More than 2,600 doses of the COVID-19 vaccine have been administered so far throughout DeKalb County, according to new information released by the Illinois Department of Public Health Tuesday.
The state health department’s new addition of an online vaccine distribution portal shows vaccine allotments and distribution totals county by county, in an effort to track Illinois’’ vaccine mass distribution channels.
According to the new data, 2,602 doses of COVID-19 vaccine were administered so far in DeKalb County, most of them first doses.
The data shows that 433, or 0.42% people in DeKalb County – with a population of 104,143 according to IDPH – are fully vaccinated so far, meaning they’ve received both doses of the COVID-19 vaccine. Both the Moderna and Pfizer vaccines required two doses, administered 21 days a part. DeKalb County’s vaccine allotment so far includes just the Moderna vaccine, according to the DeKalb County Health Department.
Though the first shipment of COVID-19 vaccine made its way to DeKalb County Dec. 30, according to the DeKalb County Health Department, and into healthcare workers arms at Northwestern Medicine Kishwaukee and Valley West hospitals in DeKalb and Sandwich, state data shows some vaccine was administered to local residents as early as Dec. 16, though those residents received their doses outside of the county. On that date, according to the state data, 61 vaccines were administered.
That doesn’t mean the county received any vaccine shipments earlier, however.
In the same way COVID-19 testing and case data is tracked across the state, the IDPH’s vaccine data is based on residential address, said Lisa Gonzalez, public health administrator for the DeKalb County Health Department. The number of DeKalb County residents who’ve received the vaccine already (reported by the state health department) is separate from the number of vaccine doses delivered to local county health departments to distribute to local residents (reported by the DeKalb County Health Department.)
For instance, if someone lives in DeKalb County but received a vaccine outside of the county if they work in a neighboring county, their dose data will count towards the vaccinated population number reported by the IDPH website. That number won’t count, however, in the number of vaccine doses delivered to the DeKalb County Health Department Dec. 30.
The state vaccine data lists percentage of each county’s population that’s been fully vaccinated so far, including how many doses were administered relevant to population size.

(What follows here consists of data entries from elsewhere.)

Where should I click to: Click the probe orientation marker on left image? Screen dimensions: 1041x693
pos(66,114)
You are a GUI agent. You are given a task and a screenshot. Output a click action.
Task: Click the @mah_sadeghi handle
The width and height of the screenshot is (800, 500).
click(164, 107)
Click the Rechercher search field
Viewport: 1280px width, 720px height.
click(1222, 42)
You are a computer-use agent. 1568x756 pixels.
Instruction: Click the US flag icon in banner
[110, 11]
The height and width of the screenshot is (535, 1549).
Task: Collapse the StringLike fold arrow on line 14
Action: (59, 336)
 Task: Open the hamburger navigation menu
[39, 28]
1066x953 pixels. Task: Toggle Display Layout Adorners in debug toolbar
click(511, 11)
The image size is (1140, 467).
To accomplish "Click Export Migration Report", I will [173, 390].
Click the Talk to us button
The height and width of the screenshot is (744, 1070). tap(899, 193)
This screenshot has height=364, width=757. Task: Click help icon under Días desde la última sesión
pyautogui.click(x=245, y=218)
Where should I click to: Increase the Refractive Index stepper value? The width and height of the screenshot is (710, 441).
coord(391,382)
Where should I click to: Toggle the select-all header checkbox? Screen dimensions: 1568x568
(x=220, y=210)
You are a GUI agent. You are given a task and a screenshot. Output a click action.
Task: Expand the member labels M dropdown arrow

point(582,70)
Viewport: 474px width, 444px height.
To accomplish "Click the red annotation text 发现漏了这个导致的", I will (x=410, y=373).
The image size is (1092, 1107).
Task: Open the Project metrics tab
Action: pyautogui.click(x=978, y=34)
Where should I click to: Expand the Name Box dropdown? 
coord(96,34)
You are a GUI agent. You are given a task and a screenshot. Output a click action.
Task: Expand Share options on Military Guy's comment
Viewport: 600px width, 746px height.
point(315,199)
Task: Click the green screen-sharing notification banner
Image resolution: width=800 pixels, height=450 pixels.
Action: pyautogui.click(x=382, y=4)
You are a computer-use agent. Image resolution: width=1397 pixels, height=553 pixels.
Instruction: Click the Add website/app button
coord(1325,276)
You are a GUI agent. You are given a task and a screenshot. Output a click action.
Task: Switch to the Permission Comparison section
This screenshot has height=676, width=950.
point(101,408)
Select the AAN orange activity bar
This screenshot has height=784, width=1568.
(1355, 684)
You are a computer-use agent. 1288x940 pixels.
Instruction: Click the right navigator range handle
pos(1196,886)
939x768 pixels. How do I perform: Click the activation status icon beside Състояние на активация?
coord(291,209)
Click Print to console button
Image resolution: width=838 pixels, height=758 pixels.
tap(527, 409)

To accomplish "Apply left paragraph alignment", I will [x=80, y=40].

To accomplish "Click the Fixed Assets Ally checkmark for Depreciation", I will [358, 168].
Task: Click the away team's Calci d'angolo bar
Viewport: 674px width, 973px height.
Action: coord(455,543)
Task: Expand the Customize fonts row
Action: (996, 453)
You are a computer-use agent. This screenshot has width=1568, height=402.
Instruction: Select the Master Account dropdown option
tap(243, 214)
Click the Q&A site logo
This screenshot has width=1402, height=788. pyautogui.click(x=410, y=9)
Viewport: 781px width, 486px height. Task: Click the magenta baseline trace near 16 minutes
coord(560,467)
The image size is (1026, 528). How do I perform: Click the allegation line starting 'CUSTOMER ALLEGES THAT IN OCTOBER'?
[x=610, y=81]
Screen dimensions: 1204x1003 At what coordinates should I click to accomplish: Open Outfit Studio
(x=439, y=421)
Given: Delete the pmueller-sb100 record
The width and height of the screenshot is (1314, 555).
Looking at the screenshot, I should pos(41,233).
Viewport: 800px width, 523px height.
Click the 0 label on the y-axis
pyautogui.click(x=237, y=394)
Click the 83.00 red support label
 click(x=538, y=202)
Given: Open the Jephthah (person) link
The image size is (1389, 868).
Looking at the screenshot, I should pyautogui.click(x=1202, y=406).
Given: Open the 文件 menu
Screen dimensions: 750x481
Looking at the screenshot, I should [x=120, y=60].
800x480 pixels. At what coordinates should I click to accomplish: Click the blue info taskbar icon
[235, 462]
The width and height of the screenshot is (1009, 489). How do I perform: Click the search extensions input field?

As of Tuesday, Jan. 12, Knox County in west central Illinois has the highest percentage of their population fully vaccinated so far, at 1.14%, or 569 people out of the county’s 50,112 according to the IDPH. Winnebago County comes second, with 1.08% of its population, or 3,058 people fully vaccinated so far out of 284,463.
Clark County in east central Illinois, by contrast, has fully vaccinated 0% of its population size, and according to IDPH has received as of Jan. 12 only 201 doses of COVID-19 vaccine, with 0 people fully vaccinated out of a population size of 15,596.
Cook County, not including Chicago, along with the city of Chicago individually, has vaccinated the most number of people so far: Cook County, not including Chicago, has fully vaccinated 13,818 so far out of a population size of 2,474,499. In the city of Chicago, with a population size of 2,705,994, there are 13,799 people who are fully vaccinated so far.
In total, the state of Illinois has received so far 869,625 doses of COVID-19 vaccine, and administered 353,791 of them. Long-term care facilities across Illinois have received 231,475 doses of vaccine, and administered 41,075 of them as of Tuesday.
Long-term care vaccine information, administered trough a federal Pharmacy Partnership Program with CVS and Walgreens, is expected to be updated on the IDPH website every two weeks, while state vaccine data will be updated regularly.
Vaccine allocation throughout the state of Illinois is being distributed county by county based on mortality rates in each county and population size, along with “community vulnerability” data such as socioeconomic status of populations, household composition disability factors, housing type, epidemiological factors and healthcare system factors, according to the state health department.